- **Exercise**:
Copy out each of the following lines word for word, changing nothing.

(Records from a data source)
— begin —

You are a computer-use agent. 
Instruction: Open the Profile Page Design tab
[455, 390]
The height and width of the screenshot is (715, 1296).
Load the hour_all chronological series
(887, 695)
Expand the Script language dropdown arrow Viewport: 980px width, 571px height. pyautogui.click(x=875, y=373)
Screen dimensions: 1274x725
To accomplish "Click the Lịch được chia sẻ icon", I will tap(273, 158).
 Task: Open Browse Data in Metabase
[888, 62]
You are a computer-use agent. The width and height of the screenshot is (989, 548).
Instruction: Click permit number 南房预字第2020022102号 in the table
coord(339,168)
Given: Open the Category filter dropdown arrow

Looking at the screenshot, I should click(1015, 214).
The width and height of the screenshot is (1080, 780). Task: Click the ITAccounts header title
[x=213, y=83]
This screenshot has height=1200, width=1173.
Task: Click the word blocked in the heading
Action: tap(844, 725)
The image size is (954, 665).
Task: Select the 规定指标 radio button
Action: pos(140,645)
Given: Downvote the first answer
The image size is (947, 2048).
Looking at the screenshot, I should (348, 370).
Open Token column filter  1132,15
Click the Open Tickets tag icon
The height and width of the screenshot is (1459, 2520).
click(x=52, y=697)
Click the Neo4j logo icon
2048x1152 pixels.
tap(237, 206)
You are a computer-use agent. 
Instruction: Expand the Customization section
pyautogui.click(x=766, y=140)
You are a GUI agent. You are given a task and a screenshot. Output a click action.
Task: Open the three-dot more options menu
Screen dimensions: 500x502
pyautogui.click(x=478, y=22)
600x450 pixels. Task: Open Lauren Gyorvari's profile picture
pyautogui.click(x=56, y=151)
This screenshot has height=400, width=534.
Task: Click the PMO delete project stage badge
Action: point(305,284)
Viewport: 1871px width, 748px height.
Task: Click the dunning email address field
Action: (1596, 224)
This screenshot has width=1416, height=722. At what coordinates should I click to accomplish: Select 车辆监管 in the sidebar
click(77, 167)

— end —

- **Answer**:
You are a computer-use agent. 
Instruction: Open the Profile Page Design tab
[455, 390]
The height and width of the screenshot is (715, 1296).
Load the hour_all chronological series
(887, 695)
Expand the Script language dropdown arrow Viewport: 980px width, 571px height. pyautogui.click(x=875, y=373)
Screen dimensions: 1274x725
To accomplish "Click the Lịch được chia sẻ icon", I will tap(273, 158).
 Task: Open Browse Data in Metabase
[888, 62]
You are a computer-use agent. The width and height of the screenshot is (989, 548).
Instruction: Click permit number 南房预字第2020022102号 in the table
coord(339,168)
Given: Open the Category filter dropdown arrow

Looking at the screenshot, I should click(1015, 214).
The width and height of the screenshot is (1080, 780). Task: Click the ITAccounts header title
[x=213, y=83]
This screenshot has height=1200, width=1173.
Task: Click the word blocked in the heading
Action: tap(844, 725)
The image size is (954, 665).
Task: Select the 规定指标 radio button
Action: pos(140,645)
Given: Downvote the first answer
The image size is (947, 2048).
Looking at the screenshot, I should (348, 370).
Open Token column filter  1132,15
Click the Open Tickets tag icon
The height and width of the screenshot is (1459, 2520).
click(x=52, y=697)
Click the Neo4j logo icon
2048x1152 pixels.
tap(237, 206)
You are a computer-use agent. 
Instruction: Expand the Customization section
pyautogui.click(x=766, y=140)
You are a GUI agent. You are given a task and a screenshot. Output a click action.
Task: Open the three-dot more options menu
Screen dimensions: 500x502
pyautogui.click(x=478, y=22)
600x450 pixels. Task: Open Lauren Gyorvari's profile picture
pyautogui.click(x=56, y=151)
This screenshot has height=400, width=534.
Task: Click the PMO delete project stage badge
Action: point(305,284)
Viewport: 1871px width, 748px height.
Task: Click the dunning email address field
Action: (1596, 224)
This screenshot has width=1416, height=722. At what coordinates should I click to accomplish: Select 车辆监管 in the sidebar
click(77, 167)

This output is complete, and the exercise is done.